Antitachycardia Pacing Helps With Upfront Delay in ICD Shocks

Primary prevention implantable cardioverter-defibrillators (ICDs) equipped for antitachycardia pacing (ATP) offered fewer first device shocks but perhaps at a cost, the APPRAISE ATP randomized trial showed.

ICDs with this programming significantly reduced first all-cause ICD shock compared with shock-only devices over the average follow-up of 38 months (HR 0.72, 95% CI 0.57-0.92, P=0.005 for superiority), with 14.6% versus 19.4% estimated to have a shock by 60 months in the Kaplan-Meier analysis, according to researchers led by Claudio Schuger, MD, of the University of Rochester Medical Center in New York.

This applied across subgroups, including by ischemic and nonischemic etiologies, history of atrial fibrillation, age, and sex.

“With a 1% absolute reduction in all-cause shock due to ATP, the results of this trial should be considered during shared decision-making in the selection of ICD hardware in primary prevention cohorts,” Schuger and colleagues wrote in JAMA.

However, ATP didn’t lead to a statistically significant reduction in total shock burden (12.3 vs 14.9 per 100 patient-years, P=0.70) and was associated with a numerical increase in all-cause mortality (HR 1.15, 95% CI 0.94-1.41) and significant excess in ventricular tachycardia/ventricular fibrillation (VT/VF) storm burden (HR 2.26, 95% CI 1.18-4.30).

“These data solidify ATP before shock as standard of care and suggest strong consideration for an ATP-first ICD programming strategy,” according to an accompanying editorial by Paul Varosy, MD, of VA Eastern Colorado Health Care System in Aurora, and colleagues.

However, the data also point to a cost, they noted.

ATP can disrupt a VT circuit painlessly from a remote site, but carries risk of accelerating what might otherwise be fairly benign VTs into more rapid and unstable rhythms like VF.
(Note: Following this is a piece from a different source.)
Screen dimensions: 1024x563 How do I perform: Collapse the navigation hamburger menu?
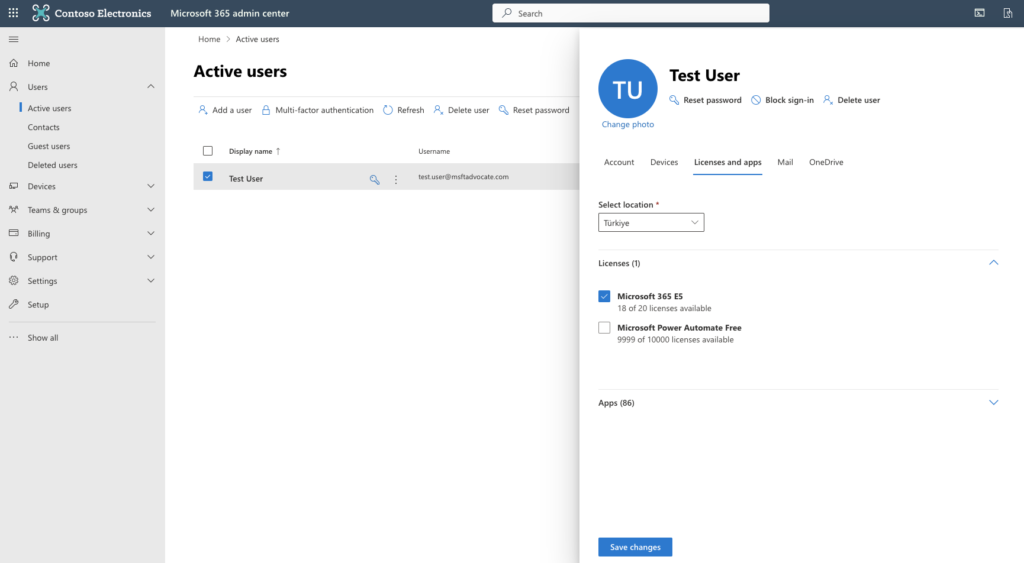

The lower risk of a first shock stemmed from ATP terminating some monomorphic VTs and preventing some inappropriate shocks triggered by supraventricular tachycardias or atrial fibrillation. Notably, the termination rate for the first VT was just 54.0%, fairly low for ATP success. ATP plus shock was no better than shock-only programming for rhythms classified as polymorphic VT or VF in zone 2.

“Although ATP was once considered relatively benign, APPRAISE ATP raises the notion that perhaps the decision to use ATP first is not nearly as simple or benign as many in the field of electrophysiology previously believed,” Varosy and colleagues concluded.
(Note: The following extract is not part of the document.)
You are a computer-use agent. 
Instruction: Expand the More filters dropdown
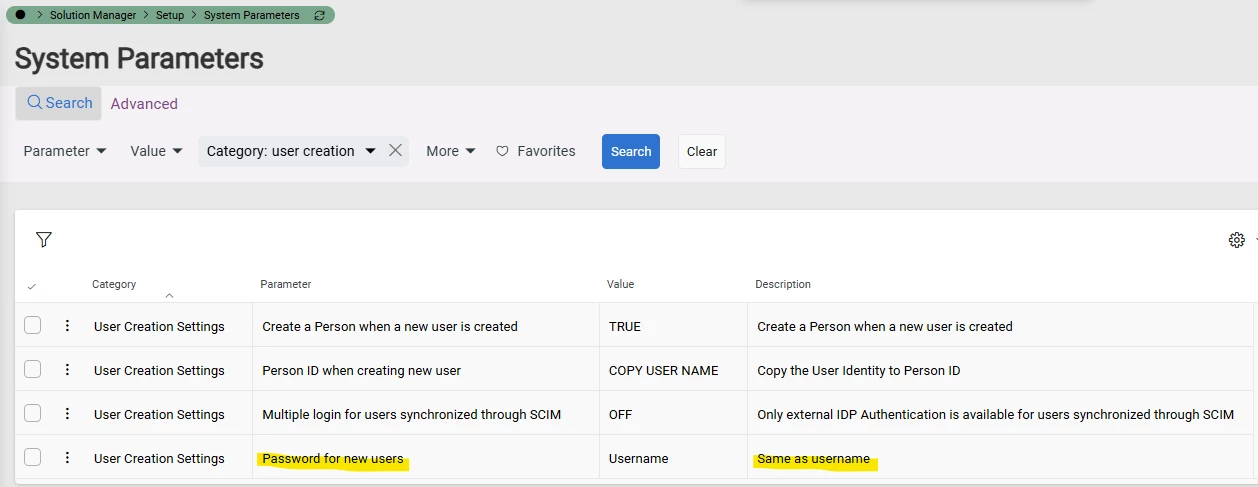click(451, 151)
“Perhaps the trial’s most salient contribution is demonstrating that ATP, an elegant method to painlessly address malignant ventricular arrhythmias, may come at a price,” the group added. “Trial design may account for these findings … because patients in the shock only group were censored after their first event while those in the ATP plus shock group were followed up until future arrhythmic events occurred.”

Moreover, the APPRAISE ATP trialists acknowledged that nearly a quarter of people had been lost to follow-up, and 22% withdrew before reaching the primary endpoint.

APPRAISE ATP was an international, double-blind trial conducted from 2016 to 2021. Investigators randomly assigned people to modern ICD programming with or without ATP. Participants were 2,595 primary prevention ICD recipients with a reduced left ventricular ejection fraction who had gotten single- or dual-chamber devices. Key exclusion criteria included history of spontaneous sustained ventricular arrhythmias and cardiac resynchronization therapy indications.

The enrolled cohort had a mean age of 63.9 years, with 22.4% women. Patients were roughly split between single- and dual-chamber ICDs.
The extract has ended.